• **Task details**
Answer these from the column below:
1. Which county team was David Lloyd playing for when Farokh Engineer and Clive Lloyd played there too?
2. Who was the writer's business partner at the time?
3. According to what the writer was told as a child, it takes no longer to be kind than to be what?

• **Document extract**
A global giant has also just left us, the truly great Desmond Tutu, the Noble Prize winning human activist, who should always serve as an inspiration to us all.
At the same time another inspirational man from a different walk of life has also sadly passed, Ray Illingworth, who I was lucky enough to spend a lot of time with.
Considered one of the great cricketing brains, he was also enormous fun which belied his somewhat dour exterior.
The England cricket team could certainly do with his wise counsel In Australia at the moment!
Talking of cricket, I have been horrified that another dear friend, David Lloyd, know to us all as ‘Bumble’ has been given the flick by Sky because of the truly stupid ‘cancel culture’ or ‘wokeism’ whatever you want to call it. I call it gross stupidity.
Bumble hasn’t got a racist bone in his body. What he does have in abundance, is a truly wonderful sense of humour.
When Bumble was playing for Lancashire, so were two of his and my best friends, Farokh Engineer and Clive Lloyd.
It was always a privilege to be part of this highly entertaining craic along with Radio 1 DJ Andy Peebles and my business partner at the time, Roy Mantle.
Insults were always hurled around, the bigger the insult, the bigger the laugh and the greater the love.
These characters were central to our cricket family, and I never ever heard one word of racism.
Of course, there were always a lot of jokes about me being a woman in cricket but nothing was ever said with malice and, of course, I was fair game.
Today, there seem to be numerous double standards, because Bumble’s so-called offensive remark was being dragged unwittingly into the Azeem Rafiq affair, and I understand that Rafiq was not offended either.
Added to this, Rafiq himself was guilty of anti-Semitic comments, for which he has apologised unreservedly.
This brings into focus the fact that everyone is guilty at some point of maybe saying the wrong thing.
Surely, we can all tell the difference between something said with malice and hate rather than harmless banter – and before I get castigated and abused for using the term ‘harmless banter’, I understand that sometimes that it is used to cover-up a more ugly and deeper hurt, but I do believe that that is in the minority.
We can and should always apologise unreservedly if we ever offend anyone, but we are seriously in danger of losing all proportion and worst of all, our sense of humour.
I was brought up in a family who basically adhered to the philosophy, that if you dish it out, you had better be able to handle it when it comes back to you.
The shorthand to this was ‘do unto others as you would have them do unto you’ – or you should always be able to laugh at yourself.
This grounding actually helped me deal with abusive and hurtful comments throughout my business life for just happening to be a woman in a so-called man’s world.
Another thing I was told as a child was it doesn’t take any longer to be kind than it does to be nasty – and yet the outcome is vastly different.
Everyone seems to be so angry these days.
So in this supposed season of goodwill, let’s try to be a little kinder to all around us and give thanks for all the wonderful people who are no longer with us, and who we all miss so very much.

• **Data excerpts**
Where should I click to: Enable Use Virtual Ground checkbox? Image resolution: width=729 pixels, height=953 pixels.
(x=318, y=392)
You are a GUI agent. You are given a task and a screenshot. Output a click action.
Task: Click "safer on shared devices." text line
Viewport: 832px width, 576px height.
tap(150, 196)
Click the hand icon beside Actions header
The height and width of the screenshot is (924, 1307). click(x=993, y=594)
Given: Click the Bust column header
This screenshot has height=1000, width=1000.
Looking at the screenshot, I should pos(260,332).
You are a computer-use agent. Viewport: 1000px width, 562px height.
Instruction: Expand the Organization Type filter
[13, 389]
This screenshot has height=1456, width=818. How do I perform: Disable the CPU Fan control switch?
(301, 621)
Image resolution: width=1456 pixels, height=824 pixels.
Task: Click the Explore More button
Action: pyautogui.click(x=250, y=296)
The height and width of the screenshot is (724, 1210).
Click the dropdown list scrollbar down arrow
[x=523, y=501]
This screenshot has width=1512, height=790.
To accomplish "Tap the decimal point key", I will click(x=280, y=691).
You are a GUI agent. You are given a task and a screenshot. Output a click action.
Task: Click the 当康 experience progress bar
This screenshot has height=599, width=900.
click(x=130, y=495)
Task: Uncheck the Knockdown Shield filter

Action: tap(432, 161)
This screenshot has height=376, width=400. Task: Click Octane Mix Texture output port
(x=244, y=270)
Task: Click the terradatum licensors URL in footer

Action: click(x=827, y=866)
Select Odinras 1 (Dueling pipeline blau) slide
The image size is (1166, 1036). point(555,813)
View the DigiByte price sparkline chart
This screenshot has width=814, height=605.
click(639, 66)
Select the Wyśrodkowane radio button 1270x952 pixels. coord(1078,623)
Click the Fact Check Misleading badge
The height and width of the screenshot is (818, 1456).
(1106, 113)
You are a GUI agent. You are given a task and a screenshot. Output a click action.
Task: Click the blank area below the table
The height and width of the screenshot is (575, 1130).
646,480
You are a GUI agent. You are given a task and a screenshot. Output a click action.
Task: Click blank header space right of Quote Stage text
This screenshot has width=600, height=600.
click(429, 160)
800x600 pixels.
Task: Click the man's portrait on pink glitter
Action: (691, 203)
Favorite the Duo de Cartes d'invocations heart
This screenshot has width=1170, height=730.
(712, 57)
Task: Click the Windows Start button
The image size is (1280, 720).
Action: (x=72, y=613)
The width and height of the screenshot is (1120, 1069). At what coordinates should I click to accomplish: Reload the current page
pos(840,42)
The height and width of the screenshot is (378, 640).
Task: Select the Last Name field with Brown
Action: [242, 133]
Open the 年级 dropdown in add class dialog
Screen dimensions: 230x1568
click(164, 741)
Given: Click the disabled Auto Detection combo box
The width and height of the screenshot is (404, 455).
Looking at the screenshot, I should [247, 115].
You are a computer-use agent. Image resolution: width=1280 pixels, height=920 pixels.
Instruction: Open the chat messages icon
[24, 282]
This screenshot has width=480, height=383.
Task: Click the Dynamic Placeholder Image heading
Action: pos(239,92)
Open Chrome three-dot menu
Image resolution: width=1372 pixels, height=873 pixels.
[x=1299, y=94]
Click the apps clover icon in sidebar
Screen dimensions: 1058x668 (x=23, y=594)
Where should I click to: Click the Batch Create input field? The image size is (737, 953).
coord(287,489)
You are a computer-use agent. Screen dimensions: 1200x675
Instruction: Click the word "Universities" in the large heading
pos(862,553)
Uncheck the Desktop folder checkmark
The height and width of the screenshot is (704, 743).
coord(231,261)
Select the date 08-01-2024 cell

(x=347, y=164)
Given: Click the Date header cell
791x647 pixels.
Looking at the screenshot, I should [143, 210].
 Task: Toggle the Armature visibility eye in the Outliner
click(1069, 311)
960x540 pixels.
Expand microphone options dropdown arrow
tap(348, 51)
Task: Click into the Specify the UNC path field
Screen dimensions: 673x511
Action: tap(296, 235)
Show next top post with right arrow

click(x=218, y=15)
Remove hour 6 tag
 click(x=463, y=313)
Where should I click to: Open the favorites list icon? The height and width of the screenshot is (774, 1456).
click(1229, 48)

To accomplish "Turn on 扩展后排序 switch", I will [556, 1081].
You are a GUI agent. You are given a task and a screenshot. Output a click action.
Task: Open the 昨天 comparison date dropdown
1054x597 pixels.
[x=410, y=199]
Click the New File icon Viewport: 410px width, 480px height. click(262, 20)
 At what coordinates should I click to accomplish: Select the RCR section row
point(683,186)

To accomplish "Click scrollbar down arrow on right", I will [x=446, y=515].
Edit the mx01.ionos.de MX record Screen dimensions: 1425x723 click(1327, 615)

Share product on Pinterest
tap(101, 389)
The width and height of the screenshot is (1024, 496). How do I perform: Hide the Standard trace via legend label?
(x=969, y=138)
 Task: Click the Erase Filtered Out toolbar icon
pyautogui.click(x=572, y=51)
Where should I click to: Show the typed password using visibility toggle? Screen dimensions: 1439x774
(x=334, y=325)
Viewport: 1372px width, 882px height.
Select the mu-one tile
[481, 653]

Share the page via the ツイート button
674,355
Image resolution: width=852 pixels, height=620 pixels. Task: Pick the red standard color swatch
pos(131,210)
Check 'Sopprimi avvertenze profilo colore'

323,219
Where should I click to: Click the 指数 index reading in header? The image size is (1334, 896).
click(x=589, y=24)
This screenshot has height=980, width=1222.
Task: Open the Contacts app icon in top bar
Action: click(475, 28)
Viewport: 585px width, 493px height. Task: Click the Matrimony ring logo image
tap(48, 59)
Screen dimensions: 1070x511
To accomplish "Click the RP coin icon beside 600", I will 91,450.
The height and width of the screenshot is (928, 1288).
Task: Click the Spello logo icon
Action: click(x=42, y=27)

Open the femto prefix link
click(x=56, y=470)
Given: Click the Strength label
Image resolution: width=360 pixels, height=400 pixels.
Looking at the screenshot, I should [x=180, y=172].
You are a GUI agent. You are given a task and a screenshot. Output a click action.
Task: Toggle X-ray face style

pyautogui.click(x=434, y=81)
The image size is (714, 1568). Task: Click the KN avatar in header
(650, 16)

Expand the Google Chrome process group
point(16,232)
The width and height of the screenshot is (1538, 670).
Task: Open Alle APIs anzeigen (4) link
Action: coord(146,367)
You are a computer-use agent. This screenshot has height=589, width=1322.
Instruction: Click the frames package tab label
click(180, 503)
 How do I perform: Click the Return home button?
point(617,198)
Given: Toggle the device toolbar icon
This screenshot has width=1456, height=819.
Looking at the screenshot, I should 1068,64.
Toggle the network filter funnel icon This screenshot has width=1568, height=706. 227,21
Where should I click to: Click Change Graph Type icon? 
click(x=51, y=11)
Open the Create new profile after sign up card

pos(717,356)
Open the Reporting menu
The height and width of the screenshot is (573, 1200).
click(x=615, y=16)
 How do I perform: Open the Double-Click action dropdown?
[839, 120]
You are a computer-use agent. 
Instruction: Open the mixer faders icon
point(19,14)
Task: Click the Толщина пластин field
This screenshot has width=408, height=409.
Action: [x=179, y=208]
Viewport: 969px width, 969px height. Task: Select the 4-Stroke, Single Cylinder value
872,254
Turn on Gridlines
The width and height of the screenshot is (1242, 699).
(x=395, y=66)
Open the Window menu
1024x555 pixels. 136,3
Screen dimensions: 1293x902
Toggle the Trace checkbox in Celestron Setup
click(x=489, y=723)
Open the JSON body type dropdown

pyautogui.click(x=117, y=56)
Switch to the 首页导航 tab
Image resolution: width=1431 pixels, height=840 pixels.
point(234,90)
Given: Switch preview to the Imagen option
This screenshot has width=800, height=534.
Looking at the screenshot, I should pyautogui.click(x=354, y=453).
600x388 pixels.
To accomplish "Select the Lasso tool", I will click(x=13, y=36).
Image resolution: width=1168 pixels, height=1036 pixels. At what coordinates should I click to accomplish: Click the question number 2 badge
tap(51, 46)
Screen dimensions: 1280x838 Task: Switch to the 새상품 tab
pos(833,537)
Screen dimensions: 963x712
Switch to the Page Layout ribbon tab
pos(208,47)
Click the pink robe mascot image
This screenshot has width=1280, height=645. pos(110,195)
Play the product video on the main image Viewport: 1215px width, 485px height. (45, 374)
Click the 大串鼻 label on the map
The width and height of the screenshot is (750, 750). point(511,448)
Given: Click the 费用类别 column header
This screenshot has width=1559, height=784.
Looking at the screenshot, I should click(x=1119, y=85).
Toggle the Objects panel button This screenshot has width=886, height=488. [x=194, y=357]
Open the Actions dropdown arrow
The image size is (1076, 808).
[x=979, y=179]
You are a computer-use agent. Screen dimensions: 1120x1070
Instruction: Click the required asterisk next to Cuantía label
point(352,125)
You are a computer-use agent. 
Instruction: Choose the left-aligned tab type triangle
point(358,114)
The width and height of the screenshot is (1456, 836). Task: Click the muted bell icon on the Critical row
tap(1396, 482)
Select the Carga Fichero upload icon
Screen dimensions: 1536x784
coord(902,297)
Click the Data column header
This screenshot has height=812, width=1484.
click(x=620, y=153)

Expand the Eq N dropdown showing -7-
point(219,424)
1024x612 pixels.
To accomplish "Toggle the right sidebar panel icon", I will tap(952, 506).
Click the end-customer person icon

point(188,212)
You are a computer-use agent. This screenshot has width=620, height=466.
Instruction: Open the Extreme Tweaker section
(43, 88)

• **The answer**
1. Lancashire
2. Roy Mantle
3. Nasty